Kerri Harris is running the Alexandria Ocasio-Cortez playbook in the Senate primary in Delaware. But she might not see the same results.
An anti-establishment working-class outsider, Kerri Harris has promised to re-prioritize "people over corporations" in a state that has had the same representation for nearly two decades. She has championed a Medicare-for-all-style single-payer health-care system, a $15 an hour minimum wage and has called for abolishing U.S. Immigration and Customs Enforcement. She has vowed to represent Delawareans who feel neglected.
"The working people continue to be left behind. Wealthy politicians smile in our faces and take advantage of us as families fall apart," Harris told CNBC in an interview. "The people need to step into the halls of Congress and write legislation that benefits the whole community and pulls people from the margins into the core."
In Thursday's primary against a deep-pocketed, longtime incumbent, Harris' grassroots campaign is another test case of whether the left can transfer its energy into a tangible win at the ballot box this year.
But a wave of leftist victories might not arrive in Delaware, where voters have a reputation as being moderate and could be turned off by anti-corporate rhetoric in a state that gets revenue largely from big corporations, agriculture and tourism.
"There is zero interest on behalf of Harris to have a dialogue with the business community. Some of the policies she's advocating — the minimum wage, Medicare for all — these don't take into consideration the Delaware economy and the corporate community," said James DeChene, vice president of government affairs for the Delaware Chamber of Commerce.
A Harris win would echo other victories for underdogs, women and minorities elsewhere during this election season. This includes the major upset in June by Ocasio-Cortez, who trounced a longtime House incumbent, Joseph Crowley, in New York, and who recently stumped for Harris in Delaware. And on Tuesday, Democrat Ayanna Pressley upended the Massachusetts political order by unseating 10-term Rep. Michael Capuano.
While Harris' campaign encompasses the passion of the left, it also underscores the growing divisions in the Democratic Party between energized outsiders and supporters of more traditional and experienced centrist figures.
Harris, 38, an Air Force veteran and self-described queer woman of color, faces an uphill battle against Tom Carper, the 71-year-old centrist who has served in the Senate since 2001 and has not faced any serious competition. Recently endorsed by former Vice President Joe Biden, Carper has crusaded against President Donald Trump but has voted with Republicans on controversial measures. He voted to approve the Keystone Pipeline and supported legislation that exempted dozens of banks from the Dodd-Frank Wall Street reform law.
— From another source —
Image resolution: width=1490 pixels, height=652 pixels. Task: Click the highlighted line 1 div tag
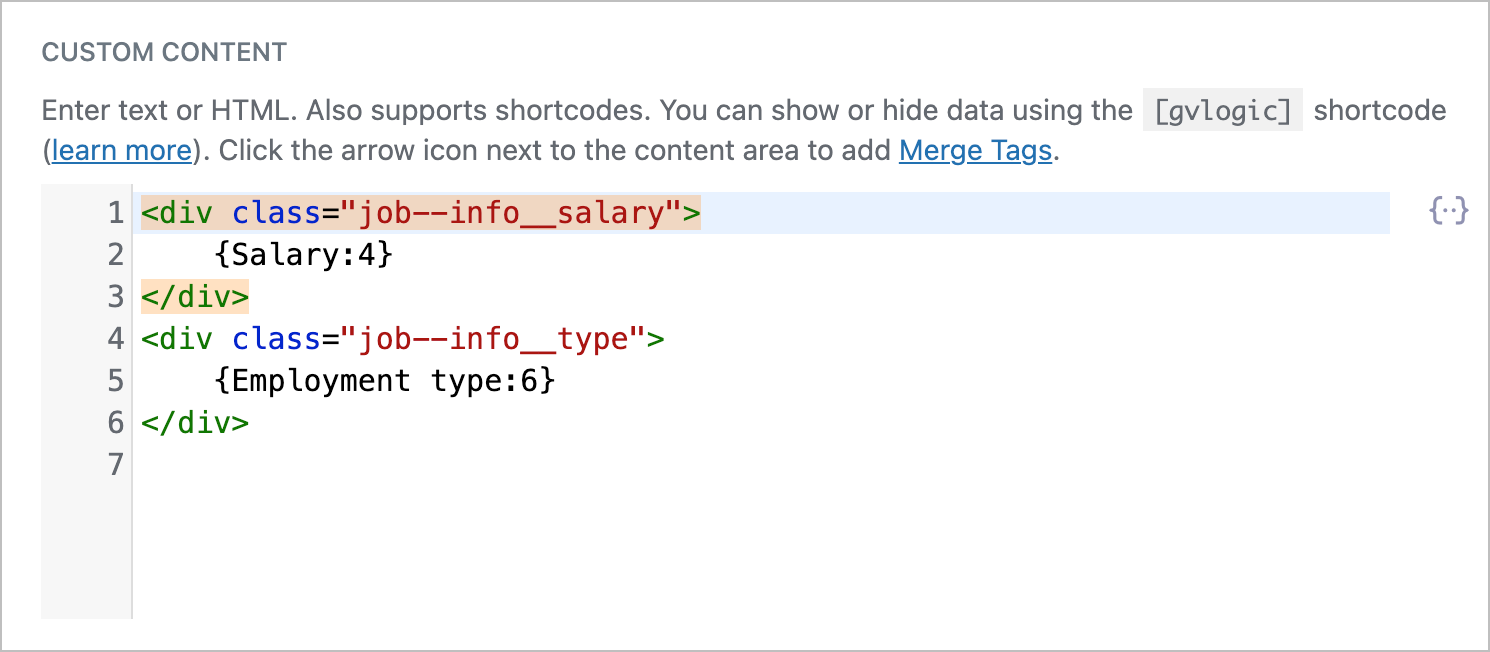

Carper has long championed a moderate approach, focusing on compromise with Republicans, which has irked some liberal Delaware voters and has led Harris to assail his long history of backing institutions. But DeChene said that while there is some resistance against the "Delaware way," there isn't nearly enough to oust Carper, who is well liked by Democrat and Independent voters.
"You'll see Carper out running, you'll see him at the local Home Depot. He's just around. One thing to his credit is that often long-term politicians let their district go and stop paying attention. But that's not Carper," said DeChene. "He's visible. He's here, he takes care of the district, and he doesn't let people forget him."
Staked with millions in campaign donations, Carper has sided with the financial industry in virtually every policy debate over his 40 years in politics, and boasts a tremendous fundraising advantage over Harris. According to FEC filings, Carper has raised more than $3.5 million, has spent over $3 million on his campaign and still has more than $1 million cash on hand. Harris, who has refused corporate and lobbyist money for her campaign, has raised only about $100,000, has spent just over $60,000 and has just over $50,000 in cash on hand.
"I've had to account for every single dollar and cent for my campaign, and stretch to make ends meet, just like working families do every month," Harris said. "My campaign feels the same urgency that working families do. How can elected officials feel that sense of urgency if they're dependent on corporations doing well, and not the people? My campaign is the opposite. We might not outraise them, but we'll always outwork them."